▸ **Text section**:
--------------------

The episode we see on screen is a thoughtful examination of human duality, of the balance between the positive and negative impulses and qualities that make up humans. We learn that we cannot function without this balance.
That central meaning was missing in Richard Matheson’s story outlines and in his first draft script. In those versions of the story, the “double,” as the second iteration of Kirk is called, is evil but there is no explanation of why, while the “good” Kirk is essentially unchanged except that both are physically weak, as if their strength has been halved. There is even the suggestion that the two have lost mass in the split, an idea that Roddenberry and others dismissed as the Kirks would then have to appear physically smaller on screen.

--------------------

▸ **Supplied records**:
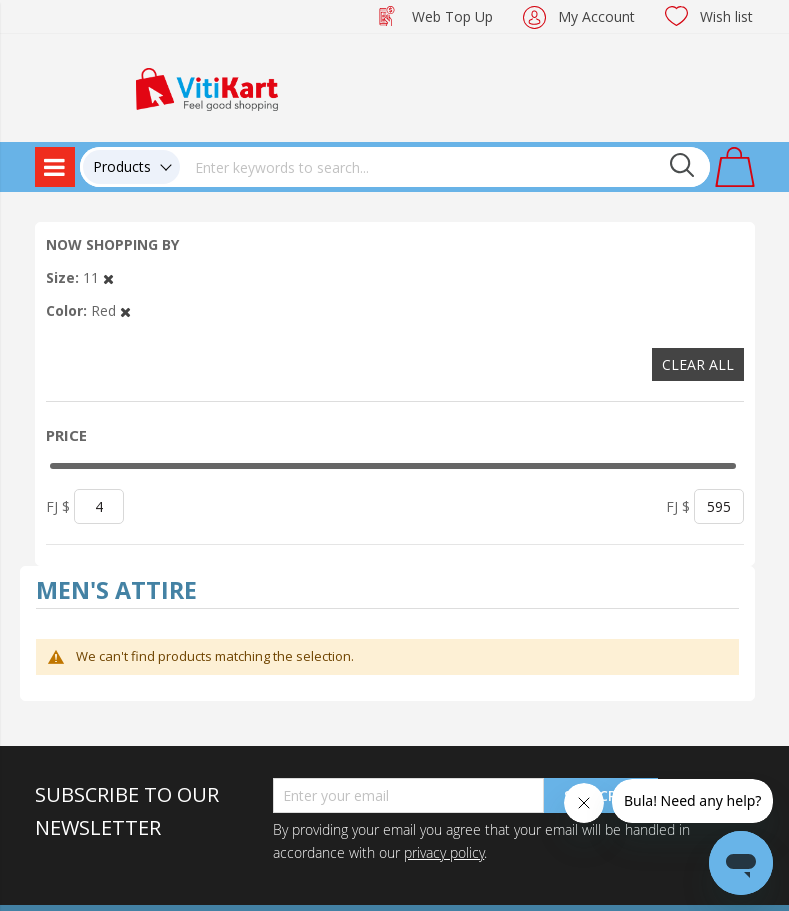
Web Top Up (452, 16)
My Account (596, 16)
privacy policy (444, 852)
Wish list (726, 16)
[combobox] (445, 167)
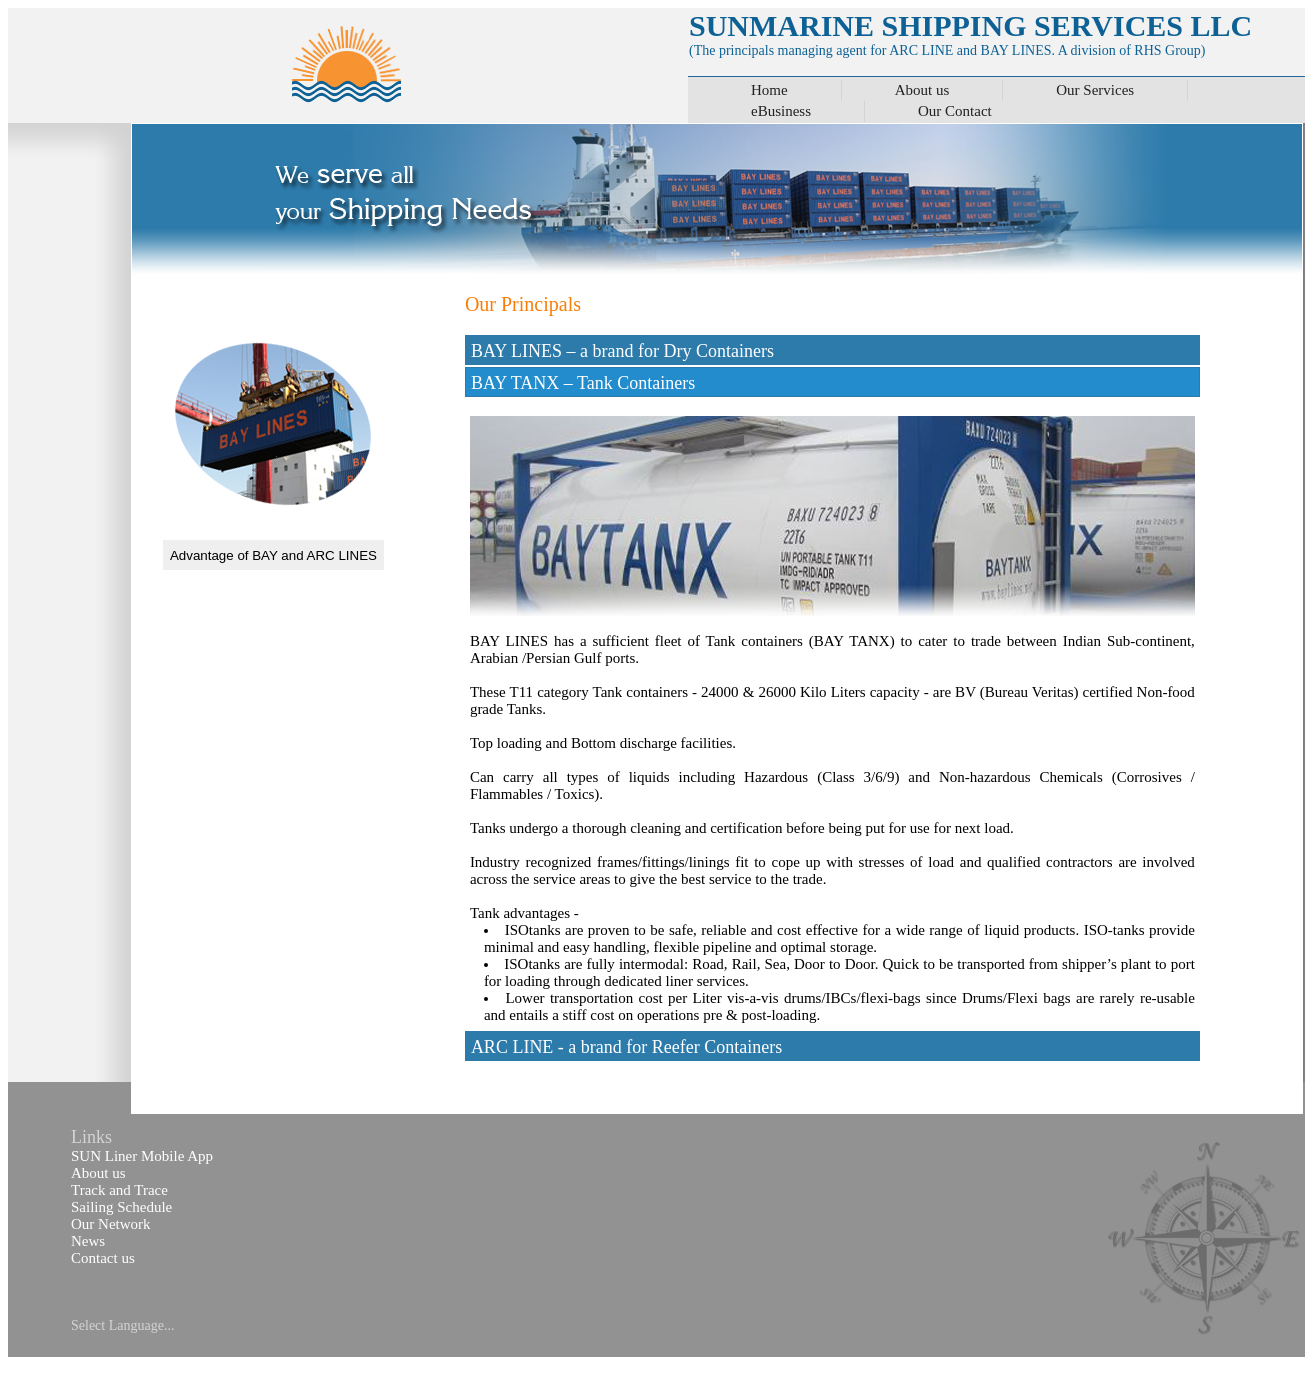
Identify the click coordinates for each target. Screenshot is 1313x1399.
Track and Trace (119, 1190)
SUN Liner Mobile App (142, 1156)
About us (922, 90)
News (88, 1241)
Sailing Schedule (121, 1207)
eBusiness (781, 111)
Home (769, 90)
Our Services (1095, 90)
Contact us (103, 1258)
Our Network (111, 1224)
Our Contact (955, 111)
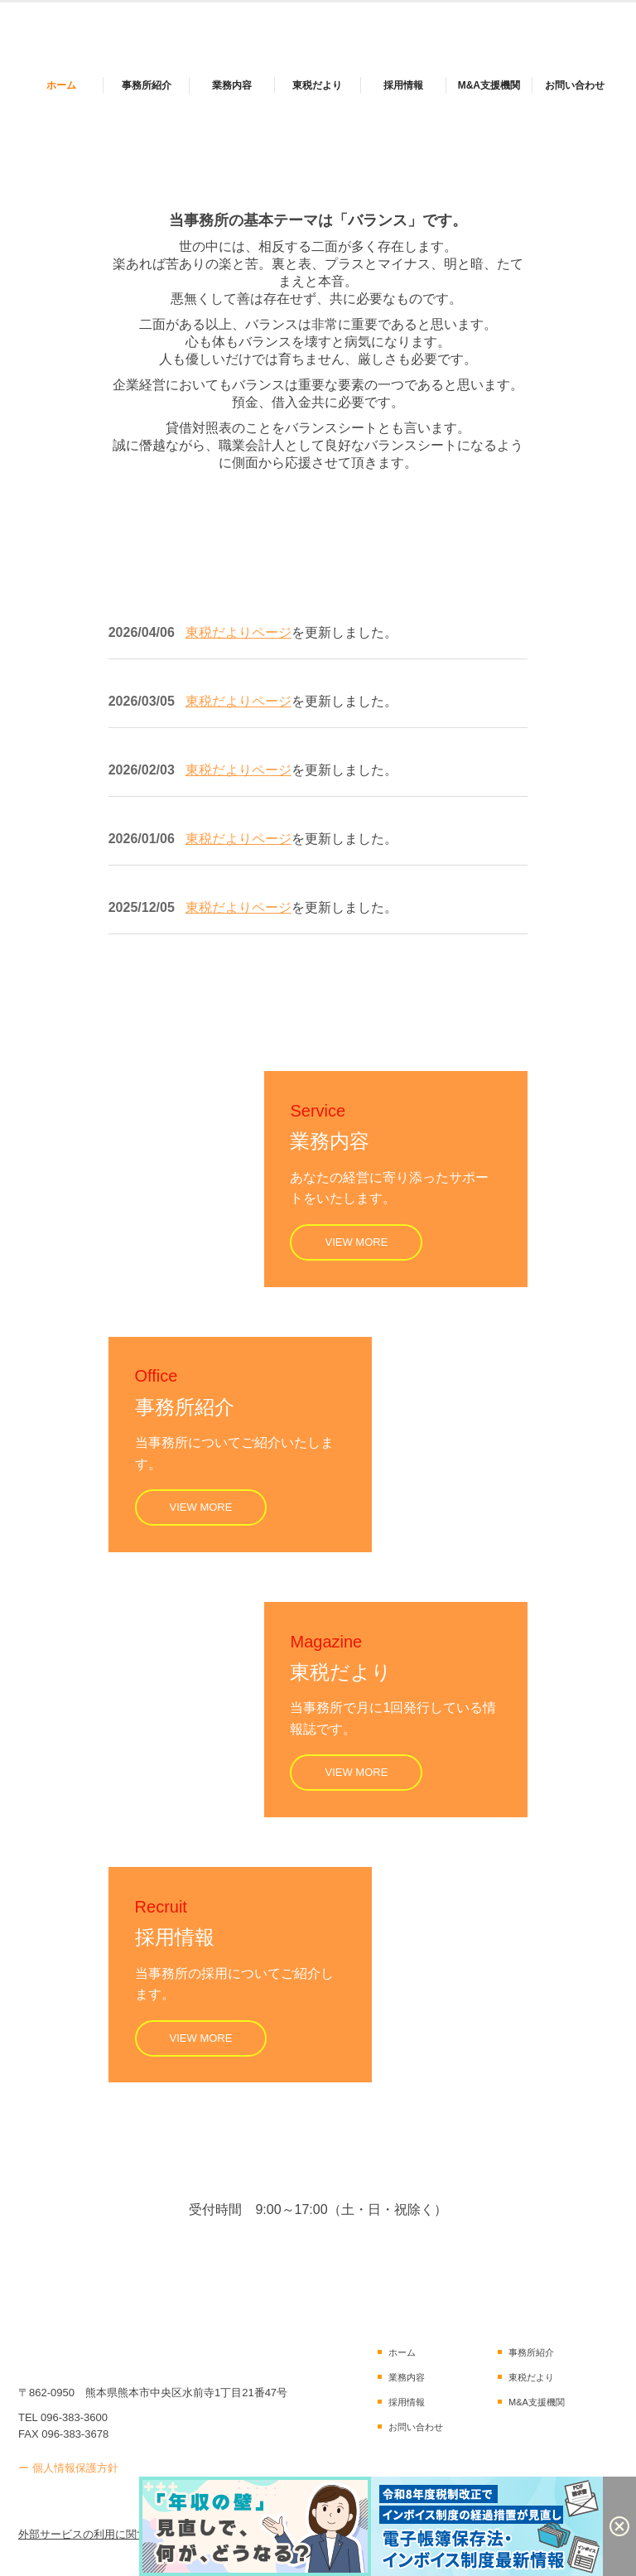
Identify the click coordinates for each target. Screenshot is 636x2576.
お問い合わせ (575, 85)
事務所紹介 (146, 85)
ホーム (61, 85)
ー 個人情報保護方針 (68, 2468)
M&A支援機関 (489, 85)
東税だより (317, 85)
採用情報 (403, 85)
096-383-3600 (74, 2417)
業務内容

--------------------

▸ **Written request 1**: Reproduce everything in the passage about the Kirk episode from "That central meaning" down to "smaller on screen.".
▸ **Written request 2**: Take the passage about the Kirk episode's early drafts further, picking up after its final sentence.

▸ **Written reply 1**:
That central meaning was missing in Richard Matheson’s story outlines and in his first draft script. In those versions of the story, the “double,” as the second iteration of Kirk is called, is evil but there is no explanation of why, while the “good” Kirk is essentially unchanged except that both are physically weak, as if their strength has been halved. There is even the suggestion that the two have lost mass in the split, an idea that Roddenberry and others dismissed as the Kirks would then have to appear physically smaller on screen.

▸ **Written reply 2**:
Matheson submitted his first story outline in early April 1966, with a revised version delivered about two weeks later. His first script was dated April 25. On April 26, Roddenberry sent a memo to Matheson with a number of suggested improvements. The most interesting one, and the idea that absolutely elevates the story, is that both Kirks have suffered a loss. He wrote:
…we should begin to suggest that the real Kirk has been changed by all this too. Deprived of the negative side of his career, he must begin to lose some of the strength that positive-negative gives a man. Decisiveness would be one of the first things he’d have trouble with.
Important, however, his intelligence would tell him something is wrong and he would struggle against all of this. He would know intellectually that his commanding of the ship demands balancing the safety of many against the safety of few, etc.

We see this idea play out exactly as Roddenberry suggested halfway through the screened episode, with the “good” Kirk talking to McCoy and Spock while the other is strapped to a bed in sickbay:
Spock: We have here an unusual opportunity to appraise the human mind, or to examine, in Earth terms, the roles of good and evil in a man. His negative side, which you call hostility, lust, violence, and his positive side, which Earth people express as compassion, love, tenderness.
McCoy: It’s the Captain’s guts you’re analysing. Are you aware of that, Spock?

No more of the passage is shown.